こんにちは、鈴木みくです。
今回は【鈴木みくの今日もおやつ開発中 ③】鹿児島日帰り弾丸ツアーレポートの中で登場した研究者の方に教えていただいた「芋麹」を中心にご紹介します。
この出張は、2019年初夏に娘が1歳半のときに行った「さつまいもを巡る旅」。
「心ほっくりおやつ」は、この時に出会った地元の研究者の方、そしてそこからつながった農家の方、麹作りのプロの方、多くの方との出会いとご協力で完成しつつあるのです。
※『OUR TeRaSu』とは……クラウドファンディングプラットフォーム。運営は「テーブルを創るすべての人を幸せに」をテーマに事業活動を行う、株式会社SEE THE SUN。本プロジェクトは、100%以上達成。

• _収集資料_:
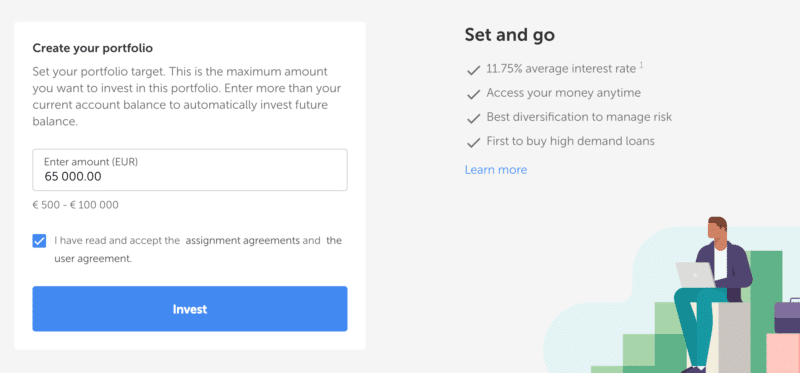Image resolution: width=800 pixels, height=373 pixels.
Task: Open the assignment agreements link
Action: (242, 240)
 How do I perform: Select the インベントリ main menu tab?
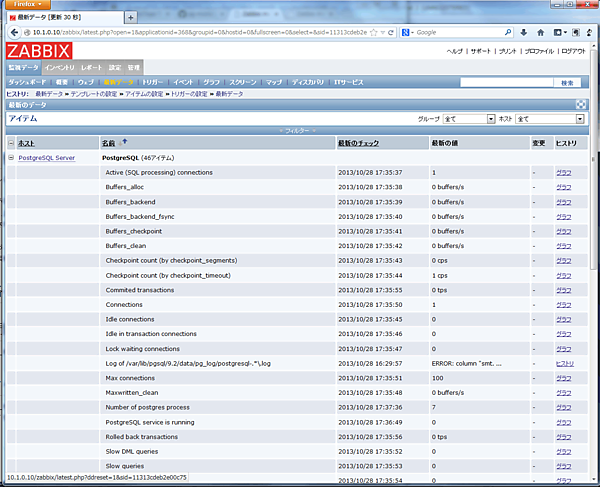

• _問題文_: 芋麹の紹介文を、最後の文に続けて書き継いでください。 一覧は芋麹の紹介文とは別個の資料です。

• _出力_:
前回のブログ(【鈴木みくの今日もおやつ開発中 ④】イベント報告 パート2!)でご報告させていただいたように、オンラインイベントを開催し、共同開発者の皆さんと一緒に「心ほっくりおやつ」の商品開発をすすめています。
これは、焼き芋ペースト、さつまいも蜜、芋麹、焼き芋パウダーを使い、心と体がほっくりするおやつを完成させるというプロジェクト。
なぜさつまいもか……それは、授乳期に乳腺炎になってしまい、助産師さんから「おやつはさつまいもだけです」とアドバイスをされたことがきっかけでした。
その優しい味わいと甘さに心がほっくりし、そんなさつまいもを小さな娘と分け合って食べるおやつの時間によって、日常にはたくさんの小さな幸せがあることに気づくことができました。
そこで、自分と同じようなママや、毎日いろいろなことを頑張っているみなさんがほっくりできるような「さつまいもの素材感あふれる、でもスイーツ感もしっかりあるお菓子」をつくろうと決意。プロジェクトがスタートし、こうして皆さんの協力をいただきながら、商品が出来上がりつつあることにとてもワクワクしています。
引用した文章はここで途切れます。